[Journal - Data Types as Measurement Abstractions]

Data Types as Measurement Abstractions

Tuesday, March 22, 2005

You'd think now that high-level languages have won the battle, and developers have easy ways to define abstract data types, we could finally remember a few lessons from physics class.

The lesson is that we distinguish quantities from measurement units. For example, speed is defined as distance divided by time, and the units of measurement for speed could be miles per hour, kilometers per hour, meters per second, and so on.

Note that speed is not the same thing as velocity, although the latter sounds more sophisticated. Such pretentious sophistication is often contradicted, however, by defining classes called "MphVelocity" and the like, which is one of the points this post is trying to make.

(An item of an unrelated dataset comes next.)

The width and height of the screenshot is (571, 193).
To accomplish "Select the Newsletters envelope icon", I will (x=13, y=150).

Now, if there was only one unit per quantity, we wouldn't have a problem. We could just use ints, doubles, or decimals, and in general follow the misguided approch of java.util.Date. One of the reason for defining ADTs is of course type safety, and it's a good reason.

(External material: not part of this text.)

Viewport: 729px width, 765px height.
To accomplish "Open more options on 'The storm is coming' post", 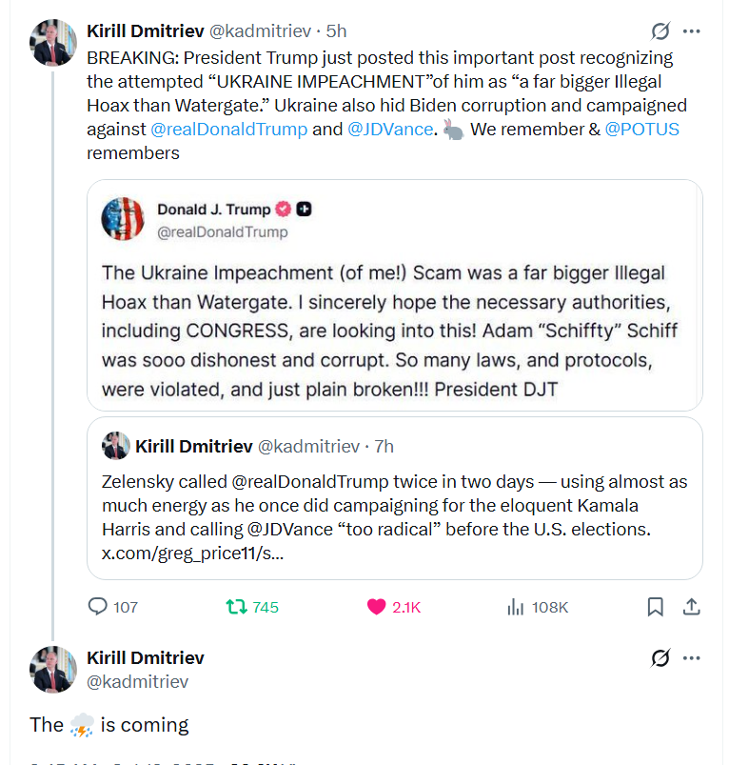I will 692,657.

The second reason is related to the general mess of measurements: data types can abstract these things, so when you have a TimeSpan object, you don't need to know the units in order to calculate, and you can express that quantity in any suitable unit (not in meters or ounces, though).

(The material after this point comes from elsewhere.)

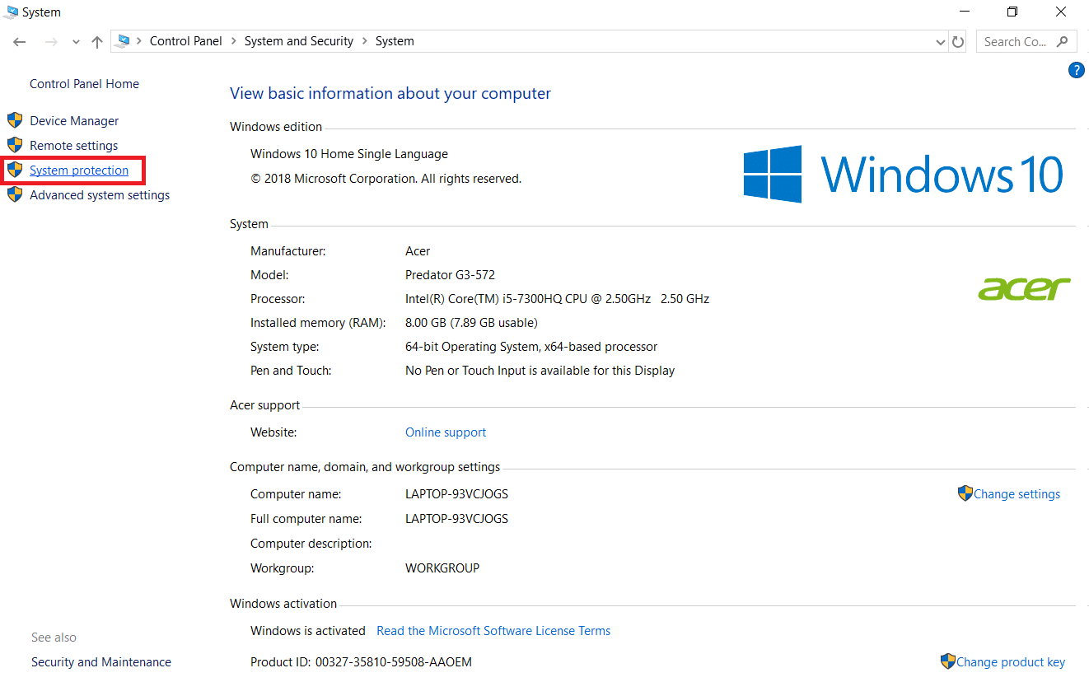Click the Search Control Panel field
This screenshot has width=1089, height=682.
tap(1015, 41)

System.DateTime and System.TimeSpan are good expamples for such types, and for evil .NET clowns like myself, mark a refreshing contrast to the simple-mindedness of Java [What is it with me today? Why do I bash Java when I'm on vacation?]. These two data types also reinforce the point made here.

Sure, doing calculations in a meaningful way requires the definition of the right routines - functions, methods, or operators: functions are best, because there's mostly a many-to-many relations between data and operations - but it all starts with having the right data types.

What is not needed, in my view, is defining classes for individual units, like MphMeasurement of MpsMeasurement. Any unit conversions should be done in the quantity class (Speed, in our case). Contrast such unit conversions (which are the reason for having the class in the first place) with calculations involving other quantities.

That still leaves us with some questions about input and output. At the end of the day, measurements are just numbers, and for serialization, it is usually best save a unit descriptor along with the data, and use scientific units. For display, the whole issue is related to localization, and implementing System.IFormattable will take care of that.

One quantity that the software industry has not yet abstracted (at least in common frameworks) is, of all things, memory size. We usually deal in bytes, but sometimes (ig., for display purposes), other units are used. So that's a good case for defining an ADT.